[swift-evolution] [Proposal Draft] Flexible memberwise initialization
Chris Lattner
clattner at apple.com
Tue Dec 22 12:15:29 CST 2015
> On Dec 22, 2015, at 9:59 AM, David Owens II <david at owensd.io> wrote:
>
>
>> On Dec 22, 2015, at 9:43 AM, Matthew Johnson <matthew at anandabits.com> wrote:
>>
>> Adding a new member to a struct is itself a breaking change. I don’t see how memberwise initialization makes this worse.
>
> It may have been a bad example as you handle the case where they wouldn’t be a breaking change by promoting the default initialization to the memberwise init().
There are already a number of features in Swift which make it “too easy” to accidentally break API/ABI of a framework. We plan to address this (in time) with an API diff’er tool which you can use to identify these problems for you. We would like to integrate this into the package manager as well, so it helps “enforce” proper semantic versioning.
In your previous email you wrote:
> Example:
>
> v1.0 of the API ships:
>
> struct Person {
> let name: String
> }
>
> v1.1 of the API ships:
>
> struct Person {
> let name: String
> let age: Int
> }
This is a perfect example of this problem. I agree with you completely that it is “too easy” to make this mistake and not know that you’re breaking clients of your API. The only way to handle this in full generality is with a diff’er tool. Such a tool would tell you that the right solution to this is:
struct Person {
let name: String
let age: Int = 0 // or some other default value.
}
or to remove memberwise, and write out the initializer long hand.

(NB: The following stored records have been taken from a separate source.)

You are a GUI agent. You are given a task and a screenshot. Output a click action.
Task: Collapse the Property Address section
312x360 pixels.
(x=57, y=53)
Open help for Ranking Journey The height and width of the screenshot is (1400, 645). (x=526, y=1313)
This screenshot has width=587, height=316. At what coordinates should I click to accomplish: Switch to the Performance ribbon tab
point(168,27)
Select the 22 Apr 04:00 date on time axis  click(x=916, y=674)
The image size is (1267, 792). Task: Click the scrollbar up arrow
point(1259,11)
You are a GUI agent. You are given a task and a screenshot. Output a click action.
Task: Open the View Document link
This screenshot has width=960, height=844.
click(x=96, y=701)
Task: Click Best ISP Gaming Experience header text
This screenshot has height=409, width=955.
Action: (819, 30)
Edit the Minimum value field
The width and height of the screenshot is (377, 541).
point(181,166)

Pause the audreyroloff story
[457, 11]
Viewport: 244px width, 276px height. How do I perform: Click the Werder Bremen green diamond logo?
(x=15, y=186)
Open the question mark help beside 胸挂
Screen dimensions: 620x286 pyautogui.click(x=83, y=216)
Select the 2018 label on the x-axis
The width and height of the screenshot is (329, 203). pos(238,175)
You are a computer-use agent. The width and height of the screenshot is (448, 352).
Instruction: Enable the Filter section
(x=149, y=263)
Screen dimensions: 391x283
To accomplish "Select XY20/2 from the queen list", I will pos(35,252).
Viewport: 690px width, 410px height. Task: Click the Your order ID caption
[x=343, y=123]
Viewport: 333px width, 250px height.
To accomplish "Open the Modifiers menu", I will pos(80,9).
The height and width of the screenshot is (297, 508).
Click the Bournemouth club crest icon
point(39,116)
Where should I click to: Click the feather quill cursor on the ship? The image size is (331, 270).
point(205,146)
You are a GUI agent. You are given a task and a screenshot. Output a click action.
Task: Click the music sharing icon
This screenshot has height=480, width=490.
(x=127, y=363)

A lot of folks on the Swift team care - a lot - about long term API evolution and features to make this possible. That’s the whole point of the resilience feature (aka “nonfragile everything” :) that we’re working on this year. However, framework development is somewhat specialized, and memberwise initializers make common issues in app development much simpler.
If we were overly concerned about memberwise initializers being an API evolution problem, then there is a simple solution: do not allow a *public* memberwise initializer. We effectively already have that approach today in Swift 2.